I likewise got nerd-sniped into taking this one on! It’s been good fun to work on.
My current description of the circuit behaviour is pretty lengthy and has a fair amount of hand waving, so I need to work on reaching a more compact description of what is going on.
Some notes:
Zeroing out all the inputs except the largest two gets the network to 100% and made it a lot easier to see behaviour of some of the oscillatory sub-circuits.
Zeroing out everything except the max helps by showing the impulse-response behaviour.
Almost all ablations hurt the accuracy dramatically—the model makes use of all neurons. There appear to be two different ways in which the output is encoded, depending on whether the 2nd largest input comes before or after the largest.
Based on behaviour and the recurrence matrix I’ve notionally divided the neurons up into
Comparators
Wave neurons
Bridge neurons
Special cases: n2, n4, n9
There is some interesting clipping patterns among the comparator neurons—when max input comes first, there is a unique clipping pattern for each gap between max and 2nd val. When 2nd val comes first, all comparators clip due to max val.

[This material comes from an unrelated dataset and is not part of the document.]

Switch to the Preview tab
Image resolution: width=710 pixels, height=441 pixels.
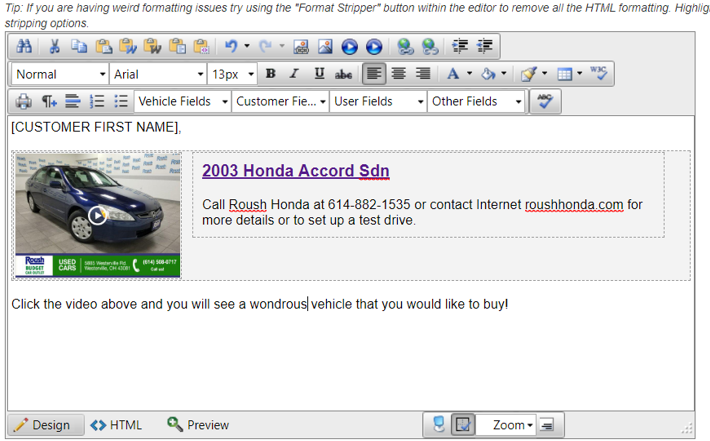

n7 does a fairly pure comparison with the running max val.
There is definitely more to the picture than what I currently understand! I’m going to keep working on it and see where I get to
The readout mechanism for S (2nd max) in the presence of M (max) combines two computations in a shared low-dimensional subspace
Phase Wheel
The hidden state follows a spiral trajectory through time, implemented by a rotating phase in the hidden state. The W_out projection converts phase angle to position logits. The main spiral shape does not differ between forward (M first) and reverse (S first) cases.
Discrimination Offset
The network must discriminate between the very similar forward and reverse cases. The final hidden states differ by an offset:
h_forward = h_reverse + offset(m, s)
The offset is separable and antisymmetric:
offset(m, s) = f(m) + g(s) where g(s) = -f(s)
The network applies +f for the M position and -f for the S position.
The offset has effective rank ~2, and is also an approximate spiral in PCA space.
Shared Subspace
Both mechanisms operate in the same low-dimensional subspace of the hidden state.
- f(m) PC1 ≈ Main PC2 (cosine = 0.92)
- f(m) PC2 ≈ Main PC1 (cosine = 0.67)
The position-by-position correlation is only 0.04 — the spirals carry orthogonal information.
The discrimination offset is smaller, ~1/4 magnitude. The main spiral does the bulk of the position encoding, and the offset provides a correction to shift the readout between M and S.
How Discrimination Works
The offset f(m) - f(s) projects through W_out to create discriminative logits. For a forward case, the offset suppresses the early position (M) and boosts the late position (S). For the reverse case, the offset sign flips and the offset boosts the early position and suppresses the late position
ReLU boundary crossing
The offset and readout are primarily linear, there is relatively infrequent crossing of ReLU boundaries as we vary the M and S positions and magnitudes
Can you turn this argument into a mechanistic estimate of the model’s accuracy? (You’d need to do things like deduce correlations from the weights, rather than just observe them empirically—but it seems like you’re getting close.)